Third, we should be praying that the power of god would be made known in and through our lives (v.19)  God is a miracle-worker.  He is Creator, sustainer, rescuer, all-powerful, all-knowing, and all-glorious.  We are not.  We humans cannot heal brokenness or save souls, but God can and he will because he is both good and sovereign.  And not only can God do those things, but he wants to do them in and through us as his people.  So we are the ones working with God, and he is at work through us to glorify himself and to bring light to this dark world.  Our Jesus is the head of all creation and the church, and he is at work reconciling the two by the amazing work of his people – and we know that it will be accomplished.  So we are working by the power of the Spirit to demonstrate the mighty power and wisdom of God in this world for his glory out of a heart of worship and thankfulness.  And that is why we spread the Gospel, reach into our communities to be salt and light, and why we gather to worship our risen King.

Questions:

So these thoughts on this really cool text came to mind, and I’ll be working through them in the next couple of weeks.

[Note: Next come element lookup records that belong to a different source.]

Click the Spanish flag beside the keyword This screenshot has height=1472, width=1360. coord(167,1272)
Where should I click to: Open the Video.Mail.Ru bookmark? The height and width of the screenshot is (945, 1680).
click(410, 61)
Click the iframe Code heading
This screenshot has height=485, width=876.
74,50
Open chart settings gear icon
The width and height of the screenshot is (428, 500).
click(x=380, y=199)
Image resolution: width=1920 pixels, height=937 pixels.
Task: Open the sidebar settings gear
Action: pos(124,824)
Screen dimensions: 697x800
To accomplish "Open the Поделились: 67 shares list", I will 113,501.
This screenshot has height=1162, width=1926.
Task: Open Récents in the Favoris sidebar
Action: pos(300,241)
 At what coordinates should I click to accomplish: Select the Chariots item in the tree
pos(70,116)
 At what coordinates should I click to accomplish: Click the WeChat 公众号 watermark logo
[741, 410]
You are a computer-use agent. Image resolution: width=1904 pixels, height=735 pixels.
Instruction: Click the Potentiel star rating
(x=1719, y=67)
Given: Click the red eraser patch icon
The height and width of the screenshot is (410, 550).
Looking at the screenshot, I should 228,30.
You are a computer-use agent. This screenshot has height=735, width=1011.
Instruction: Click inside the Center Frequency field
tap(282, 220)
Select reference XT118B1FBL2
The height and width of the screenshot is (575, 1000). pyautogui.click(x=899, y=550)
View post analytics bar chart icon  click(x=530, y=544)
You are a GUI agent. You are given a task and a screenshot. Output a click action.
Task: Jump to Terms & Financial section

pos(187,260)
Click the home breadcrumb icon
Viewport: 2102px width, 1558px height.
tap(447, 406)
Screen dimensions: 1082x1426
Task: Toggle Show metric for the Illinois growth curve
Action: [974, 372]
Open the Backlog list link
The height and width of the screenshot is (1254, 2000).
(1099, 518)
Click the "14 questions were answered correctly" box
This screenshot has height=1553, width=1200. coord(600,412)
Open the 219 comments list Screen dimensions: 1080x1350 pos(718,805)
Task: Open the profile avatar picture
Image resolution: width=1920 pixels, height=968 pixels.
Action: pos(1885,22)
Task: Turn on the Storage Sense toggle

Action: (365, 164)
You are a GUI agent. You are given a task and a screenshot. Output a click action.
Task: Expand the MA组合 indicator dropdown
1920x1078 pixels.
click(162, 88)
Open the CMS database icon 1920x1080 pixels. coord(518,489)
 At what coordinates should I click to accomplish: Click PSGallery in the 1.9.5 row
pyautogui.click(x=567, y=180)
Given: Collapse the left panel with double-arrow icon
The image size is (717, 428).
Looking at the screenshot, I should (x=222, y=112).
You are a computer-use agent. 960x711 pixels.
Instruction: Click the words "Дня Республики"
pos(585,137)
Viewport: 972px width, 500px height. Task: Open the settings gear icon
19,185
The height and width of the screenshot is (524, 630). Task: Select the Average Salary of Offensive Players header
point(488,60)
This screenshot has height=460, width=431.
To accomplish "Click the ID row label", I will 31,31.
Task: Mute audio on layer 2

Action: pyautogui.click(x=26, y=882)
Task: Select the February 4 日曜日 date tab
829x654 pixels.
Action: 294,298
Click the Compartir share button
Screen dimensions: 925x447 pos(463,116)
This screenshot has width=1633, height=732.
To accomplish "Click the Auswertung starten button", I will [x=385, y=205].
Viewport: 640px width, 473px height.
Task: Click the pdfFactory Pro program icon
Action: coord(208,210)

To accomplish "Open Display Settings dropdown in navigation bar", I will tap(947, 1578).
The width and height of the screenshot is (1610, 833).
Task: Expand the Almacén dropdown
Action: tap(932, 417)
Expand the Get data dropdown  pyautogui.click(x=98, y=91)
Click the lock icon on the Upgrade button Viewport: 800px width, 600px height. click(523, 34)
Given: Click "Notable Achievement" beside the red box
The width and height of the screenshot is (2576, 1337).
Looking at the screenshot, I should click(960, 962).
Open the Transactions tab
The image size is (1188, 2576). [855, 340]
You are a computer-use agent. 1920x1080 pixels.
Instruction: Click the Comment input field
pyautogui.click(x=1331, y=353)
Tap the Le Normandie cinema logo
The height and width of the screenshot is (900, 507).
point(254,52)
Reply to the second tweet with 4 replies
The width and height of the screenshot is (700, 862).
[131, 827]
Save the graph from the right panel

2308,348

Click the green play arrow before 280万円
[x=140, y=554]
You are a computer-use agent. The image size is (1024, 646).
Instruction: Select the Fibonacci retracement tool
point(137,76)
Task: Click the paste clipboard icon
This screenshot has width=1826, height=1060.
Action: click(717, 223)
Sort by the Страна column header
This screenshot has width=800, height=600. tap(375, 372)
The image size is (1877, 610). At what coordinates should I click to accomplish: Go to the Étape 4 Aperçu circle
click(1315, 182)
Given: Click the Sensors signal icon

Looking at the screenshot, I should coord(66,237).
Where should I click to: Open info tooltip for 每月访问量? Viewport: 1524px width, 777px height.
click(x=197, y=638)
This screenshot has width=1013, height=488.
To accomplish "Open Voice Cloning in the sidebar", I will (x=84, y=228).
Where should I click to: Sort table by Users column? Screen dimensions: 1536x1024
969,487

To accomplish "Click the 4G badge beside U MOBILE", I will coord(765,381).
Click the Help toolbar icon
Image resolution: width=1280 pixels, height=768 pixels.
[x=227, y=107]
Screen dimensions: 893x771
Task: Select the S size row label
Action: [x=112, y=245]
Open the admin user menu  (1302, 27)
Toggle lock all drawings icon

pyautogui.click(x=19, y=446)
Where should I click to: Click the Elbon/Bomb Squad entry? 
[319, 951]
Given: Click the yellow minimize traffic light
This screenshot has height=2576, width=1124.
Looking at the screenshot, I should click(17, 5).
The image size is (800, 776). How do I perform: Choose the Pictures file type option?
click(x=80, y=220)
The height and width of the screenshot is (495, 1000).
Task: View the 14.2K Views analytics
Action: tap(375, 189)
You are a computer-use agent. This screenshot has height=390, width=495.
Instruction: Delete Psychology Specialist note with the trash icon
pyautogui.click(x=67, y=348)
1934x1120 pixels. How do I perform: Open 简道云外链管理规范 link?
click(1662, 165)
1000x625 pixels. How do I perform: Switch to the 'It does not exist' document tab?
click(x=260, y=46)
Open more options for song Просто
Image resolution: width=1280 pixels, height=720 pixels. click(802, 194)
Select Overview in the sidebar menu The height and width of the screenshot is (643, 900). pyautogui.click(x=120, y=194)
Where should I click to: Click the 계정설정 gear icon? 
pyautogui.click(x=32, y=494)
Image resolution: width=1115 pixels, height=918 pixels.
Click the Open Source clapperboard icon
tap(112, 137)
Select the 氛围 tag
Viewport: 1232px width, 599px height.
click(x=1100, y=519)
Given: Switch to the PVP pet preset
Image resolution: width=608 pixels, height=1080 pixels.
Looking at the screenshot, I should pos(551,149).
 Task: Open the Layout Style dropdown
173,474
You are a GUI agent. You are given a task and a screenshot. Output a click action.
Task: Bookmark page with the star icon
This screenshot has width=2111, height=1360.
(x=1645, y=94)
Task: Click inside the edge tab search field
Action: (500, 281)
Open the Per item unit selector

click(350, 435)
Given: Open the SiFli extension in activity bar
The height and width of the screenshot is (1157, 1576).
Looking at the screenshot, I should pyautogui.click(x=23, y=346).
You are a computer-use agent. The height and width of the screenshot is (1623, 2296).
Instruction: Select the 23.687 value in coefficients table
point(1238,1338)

Am I praying to know God, or just asking him to do me favors?  What am I praying for, and why?  Does my prayer life betray my priorities and the things I place my hope in?

Where do I place my identity, and what does that lead me to worship?

Where is God’s power being demonstrated in my life?  Along those lines, coupled with 2 Corinthians 12:9, where is my weakness that God is sustaining me and glorifying himself in?

Praying:

So be praying for and with me that we would make much of Christ in the coming weeks, and that we would truly know our God and not just know about him.  This is such a huge temptation for me with my education and background – to merely reduce my relationship with God to facts and trivia.  I want to know my God and love what he loves, and hate what he hates, and be who he wants me to be.  Would you pray for these things with me?